Pour en finir avec le carcan de l’UE

Revitaliser les communes en encourageant les citoyens à s’engager

par Henriette Hanke Güttinger, historienne et psychologue, Suisse

Mesdames, Messieurs,

Nous sommes très heureux de pouvoir participer à cette réunion et de vous présenter notre contribution pour répondre à la question suivante:
Comment peut-on rendre l’Union européenne superflue?
En premier nous aimerions brièvement expliquer pourquoi l’invitation à cette réunion nous a tant réjouis. Pour nous Suisses, une invitation venant de France est quelque chose de spécial. Nous nous sentons très lié à la France qui est une nation avec une longue est grande histoire et avec laquelle nous avons beaucoup de points en commun. Mais surtout nous avons une grande estime pour les importantes contributions de la France à la culture chrétienne occidentale, à l’époque des Lumières en Europe, au développement de la démocratie et des droits de l’homme.
L’aspiration à la liberté et l’opposition à toute domination étrangère est un point commun dans l’histoire de la France et la Suisse. Le mot «résister», gravé dans une pierre de la tour de la forteresse d’Aigues-Mortes, correspond au sentiment fondamental des citoyens français tout comme des citoyens suisses. Nous n’avons qu’à nous souvenir du Général de Gaulle ou des convictions qui ont mené à la création de la Confédération helvétique.
Mais revenons maintenant au sujet de notre réunion:
Dans un grand nombre de pays d’Europe on peut observer des développements néfastes similaires. En parallèle avec les fusions de communes et suite aux conséquences de la mondialisation toujours plus de villages se sont vidés de leurs habitants. Les bureaux de poste, les cafés, les restaurants, les petits magasins de village et même les écoles ont disparu.

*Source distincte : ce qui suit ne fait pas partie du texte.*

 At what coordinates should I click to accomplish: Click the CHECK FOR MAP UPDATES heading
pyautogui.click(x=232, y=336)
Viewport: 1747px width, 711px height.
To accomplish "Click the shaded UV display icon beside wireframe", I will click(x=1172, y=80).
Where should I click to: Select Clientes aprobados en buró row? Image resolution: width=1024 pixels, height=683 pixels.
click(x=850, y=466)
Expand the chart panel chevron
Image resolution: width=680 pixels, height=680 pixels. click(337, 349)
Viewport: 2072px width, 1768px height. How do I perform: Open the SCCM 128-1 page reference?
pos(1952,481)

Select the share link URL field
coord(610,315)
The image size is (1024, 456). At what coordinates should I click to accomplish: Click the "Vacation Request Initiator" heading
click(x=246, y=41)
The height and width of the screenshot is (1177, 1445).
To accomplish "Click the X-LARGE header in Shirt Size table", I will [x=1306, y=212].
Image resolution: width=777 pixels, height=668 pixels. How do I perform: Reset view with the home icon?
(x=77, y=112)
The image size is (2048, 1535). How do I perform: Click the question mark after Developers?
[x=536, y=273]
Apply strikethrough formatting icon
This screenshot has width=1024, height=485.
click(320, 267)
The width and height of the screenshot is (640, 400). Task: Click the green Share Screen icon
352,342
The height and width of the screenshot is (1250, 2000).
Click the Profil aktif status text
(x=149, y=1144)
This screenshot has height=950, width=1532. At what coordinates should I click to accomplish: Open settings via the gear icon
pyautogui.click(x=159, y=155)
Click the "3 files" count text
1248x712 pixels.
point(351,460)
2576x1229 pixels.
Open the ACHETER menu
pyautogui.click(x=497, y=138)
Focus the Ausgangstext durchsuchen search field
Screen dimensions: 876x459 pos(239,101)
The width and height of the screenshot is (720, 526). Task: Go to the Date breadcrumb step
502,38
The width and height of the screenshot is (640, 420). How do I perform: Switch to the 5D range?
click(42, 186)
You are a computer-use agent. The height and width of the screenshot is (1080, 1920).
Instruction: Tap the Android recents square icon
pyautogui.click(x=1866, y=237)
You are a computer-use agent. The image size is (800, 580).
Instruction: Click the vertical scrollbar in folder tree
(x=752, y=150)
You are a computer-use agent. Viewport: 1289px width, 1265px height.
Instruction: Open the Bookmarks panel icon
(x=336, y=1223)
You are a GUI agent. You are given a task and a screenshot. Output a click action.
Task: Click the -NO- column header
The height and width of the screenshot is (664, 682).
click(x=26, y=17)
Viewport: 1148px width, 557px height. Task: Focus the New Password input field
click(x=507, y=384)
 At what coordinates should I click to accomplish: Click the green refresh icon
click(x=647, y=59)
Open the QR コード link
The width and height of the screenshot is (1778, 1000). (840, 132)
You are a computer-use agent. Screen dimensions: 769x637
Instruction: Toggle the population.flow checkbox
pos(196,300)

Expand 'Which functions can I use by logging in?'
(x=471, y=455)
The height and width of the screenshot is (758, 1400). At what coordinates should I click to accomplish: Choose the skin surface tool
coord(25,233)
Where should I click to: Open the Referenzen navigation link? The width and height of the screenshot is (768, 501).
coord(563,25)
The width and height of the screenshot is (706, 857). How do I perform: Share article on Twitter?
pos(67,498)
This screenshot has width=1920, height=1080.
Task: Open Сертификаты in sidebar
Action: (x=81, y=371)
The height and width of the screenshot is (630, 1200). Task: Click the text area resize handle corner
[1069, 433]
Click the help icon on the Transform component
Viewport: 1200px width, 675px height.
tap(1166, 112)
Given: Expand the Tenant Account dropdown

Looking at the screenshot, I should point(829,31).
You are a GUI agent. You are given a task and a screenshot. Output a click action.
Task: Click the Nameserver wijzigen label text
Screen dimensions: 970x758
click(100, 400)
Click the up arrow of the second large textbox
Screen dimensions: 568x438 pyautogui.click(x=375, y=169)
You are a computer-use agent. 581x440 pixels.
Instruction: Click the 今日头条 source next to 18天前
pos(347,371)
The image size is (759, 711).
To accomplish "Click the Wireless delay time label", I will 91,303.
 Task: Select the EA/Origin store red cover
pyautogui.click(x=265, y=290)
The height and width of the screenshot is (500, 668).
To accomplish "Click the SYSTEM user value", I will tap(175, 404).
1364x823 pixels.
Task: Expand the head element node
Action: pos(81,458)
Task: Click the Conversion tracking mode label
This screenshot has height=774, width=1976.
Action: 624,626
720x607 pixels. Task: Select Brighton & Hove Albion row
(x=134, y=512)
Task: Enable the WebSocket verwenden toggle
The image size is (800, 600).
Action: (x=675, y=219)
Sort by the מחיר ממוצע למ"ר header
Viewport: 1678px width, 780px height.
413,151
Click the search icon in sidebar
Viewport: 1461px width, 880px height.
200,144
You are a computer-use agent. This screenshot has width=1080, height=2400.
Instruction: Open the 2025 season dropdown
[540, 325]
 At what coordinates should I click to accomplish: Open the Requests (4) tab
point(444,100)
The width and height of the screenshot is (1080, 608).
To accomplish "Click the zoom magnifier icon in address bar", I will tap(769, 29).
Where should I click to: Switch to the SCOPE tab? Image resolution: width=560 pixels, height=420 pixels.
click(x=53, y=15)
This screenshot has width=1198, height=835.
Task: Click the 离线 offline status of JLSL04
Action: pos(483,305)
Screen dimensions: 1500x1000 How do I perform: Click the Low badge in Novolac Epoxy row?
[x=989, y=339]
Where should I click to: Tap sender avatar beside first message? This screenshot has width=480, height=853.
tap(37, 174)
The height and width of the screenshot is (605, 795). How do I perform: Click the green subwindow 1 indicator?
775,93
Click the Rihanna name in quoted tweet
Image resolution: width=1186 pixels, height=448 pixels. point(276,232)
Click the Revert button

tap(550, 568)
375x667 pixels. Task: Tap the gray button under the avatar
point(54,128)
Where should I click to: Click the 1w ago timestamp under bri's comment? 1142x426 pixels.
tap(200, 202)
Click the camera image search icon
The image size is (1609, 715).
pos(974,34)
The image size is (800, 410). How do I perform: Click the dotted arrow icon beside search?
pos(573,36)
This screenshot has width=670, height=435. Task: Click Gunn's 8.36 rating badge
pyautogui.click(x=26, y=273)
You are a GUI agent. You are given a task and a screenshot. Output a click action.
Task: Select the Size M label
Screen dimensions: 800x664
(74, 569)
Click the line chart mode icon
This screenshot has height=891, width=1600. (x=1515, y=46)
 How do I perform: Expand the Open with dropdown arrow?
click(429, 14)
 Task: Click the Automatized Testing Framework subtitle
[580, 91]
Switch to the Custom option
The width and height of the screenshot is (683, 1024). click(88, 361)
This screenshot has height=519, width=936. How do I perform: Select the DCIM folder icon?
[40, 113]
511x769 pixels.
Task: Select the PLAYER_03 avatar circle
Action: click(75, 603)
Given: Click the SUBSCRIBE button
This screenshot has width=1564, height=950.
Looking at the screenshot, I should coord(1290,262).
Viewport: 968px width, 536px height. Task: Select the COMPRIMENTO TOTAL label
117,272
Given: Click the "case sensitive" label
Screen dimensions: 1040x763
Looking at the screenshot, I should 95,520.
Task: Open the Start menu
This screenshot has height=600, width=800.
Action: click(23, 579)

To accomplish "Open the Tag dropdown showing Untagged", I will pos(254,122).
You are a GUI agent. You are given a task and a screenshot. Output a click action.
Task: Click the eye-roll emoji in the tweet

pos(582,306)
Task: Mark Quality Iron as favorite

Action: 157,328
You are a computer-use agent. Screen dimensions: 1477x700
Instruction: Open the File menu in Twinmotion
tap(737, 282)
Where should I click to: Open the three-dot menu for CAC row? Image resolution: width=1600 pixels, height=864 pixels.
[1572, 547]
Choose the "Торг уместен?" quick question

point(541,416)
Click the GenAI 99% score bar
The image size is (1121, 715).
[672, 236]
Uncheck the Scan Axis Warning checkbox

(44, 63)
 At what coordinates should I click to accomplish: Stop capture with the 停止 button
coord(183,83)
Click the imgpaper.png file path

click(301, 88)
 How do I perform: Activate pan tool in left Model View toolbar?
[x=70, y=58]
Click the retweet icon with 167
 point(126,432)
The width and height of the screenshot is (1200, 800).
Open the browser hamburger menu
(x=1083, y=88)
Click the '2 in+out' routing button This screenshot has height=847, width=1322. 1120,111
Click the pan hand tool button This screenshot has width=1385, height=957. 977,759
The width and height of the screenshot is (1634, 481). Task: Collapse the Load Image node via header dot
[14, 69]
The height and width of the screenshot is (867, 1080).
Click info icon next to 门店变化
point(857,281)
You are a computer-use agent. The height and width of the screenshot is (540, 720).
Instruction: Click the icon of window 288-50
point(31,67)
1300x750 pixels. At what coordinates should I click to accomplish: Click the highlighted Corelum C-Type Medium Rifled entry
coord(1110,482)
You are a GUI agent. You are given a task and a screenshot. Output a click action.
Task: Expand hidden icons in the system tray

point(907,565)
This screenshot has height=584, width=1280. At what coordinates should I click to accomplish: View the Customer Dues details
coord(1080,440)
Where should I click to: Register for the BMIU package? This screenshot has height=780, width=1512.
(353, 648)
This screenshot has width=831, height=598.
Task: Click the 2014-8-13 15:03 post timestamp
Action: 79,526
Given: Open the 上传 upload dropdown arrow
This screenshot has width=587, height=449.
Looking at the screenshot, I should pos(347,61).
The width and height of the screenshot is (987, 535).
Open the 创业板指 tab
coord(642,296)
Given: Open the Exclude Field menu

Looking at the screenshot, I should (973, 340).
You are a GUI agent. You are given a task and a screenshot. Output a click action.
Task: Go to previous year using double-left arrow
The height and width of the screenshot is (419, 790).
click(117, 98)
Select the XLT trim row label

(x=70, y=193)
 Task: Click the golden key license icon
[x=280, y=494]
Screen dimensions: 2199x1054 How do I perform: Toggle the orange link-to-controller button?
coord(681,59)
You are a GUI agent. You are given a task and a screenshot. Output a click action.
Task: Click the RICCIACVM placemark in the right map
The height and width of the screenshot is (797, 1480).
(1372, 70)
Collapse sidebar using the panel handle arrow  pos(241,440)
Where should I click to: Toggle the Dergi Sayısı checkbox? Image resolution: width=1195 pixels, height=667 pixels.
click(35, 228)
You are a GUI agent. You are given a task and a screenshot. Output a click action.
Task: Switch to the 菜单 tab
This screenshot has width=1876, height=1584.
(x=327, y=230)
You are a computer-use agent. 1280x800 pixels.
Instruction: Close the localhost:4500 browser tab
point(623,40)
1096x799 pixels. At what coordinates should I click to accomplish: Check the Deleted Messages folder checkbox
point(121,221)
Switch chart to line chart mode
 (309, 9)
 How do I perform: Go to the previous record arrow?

Cela provoqua aussi la réduction des travaux en commun, des discussions et bavardages quotidiens, une des bases de toute culture politique et démocratique.
Cela nous amène à nous poser la question suivante:
Comment pouvons-nous revitaliser la vie communautaire dans les villages et les communes, dans les municipalités et les départements, pour que la démocratie puisse de nouveau se prendre au sérieux?
Qu’avons-nous en mains – chacun de nous – pour contribuer à améliorer la situation dans notre commune dans notre région, sans attendre des améliorations de la part des instances politiques supérieures ou même du centralisme bruxellois. Si nous voulons changer la situation actuelle de l’Europe, si nous voulons stopper la gangrène qui se développe au sein de l’Union européenne, alors il faut sérieusement se demander par où commencer? Nous devons nous tourner vers les origines de la vie sociale, culturelle et politique, c’est-à-dire, vers les communes. C’est dans l’entité de base – la municipalité ou chez nous la commune – que la vie doit reprendre ses droits. Cela rayonnera sur le tout et s’épandra dans la société.
Et cela est aussi une réponse à la question comment rendre l’UE superflue.
Nous voulons partir de ce qui existe déjà. La convivialité, l’esprit communautaire font partie des besoins de l’homme. Dans la plupart des communes se trouvent des fanfares, ces cercles sportifs, des amicales des femmes, des groupes de chasseurs, des pompiers, des associations d’anciens combattants, des clubs de pétanque ou de boules, des club de lecture, des bibliothèques etc. Avec de telles activités communes, dans l’intérêt du bien commun – mais pas pour un enrichissement personnel ou des divertissements égocentriques –, nous pouvons commencer la revitalisation de nos communes. Dans ce contexte nous désirons aussi mettre le poids sur la belle tradition française des «Tables d’hôtes».
La France est dans l’heureuse situation d’avoir encore un très grand nombre de communes.
Des amis m’ont raconté que votre pays avec ses 65 millions d’habitants est divisé en un total de 36 500 communes avec un nombre moyen d’habitants de 1700, ce qui permet de garder une bonne vue d’ensemble. La France est le pays européen avec le plus grand nombre de petites communes. C’est un avantage important, car ainsi la population peut être associée de manière optimale. C’est ce dont il faut profiter pour la revitalisation. Outre cela, ces communes ont gardé depuis 1884 une grande autonomie et il semble que depuis plus de deux siècles, il n’y ait plus eu de réformes communales systématiques en France. Ces entités de base ont ainsi une longue tradition et donnent à leurs habitants appui et identité.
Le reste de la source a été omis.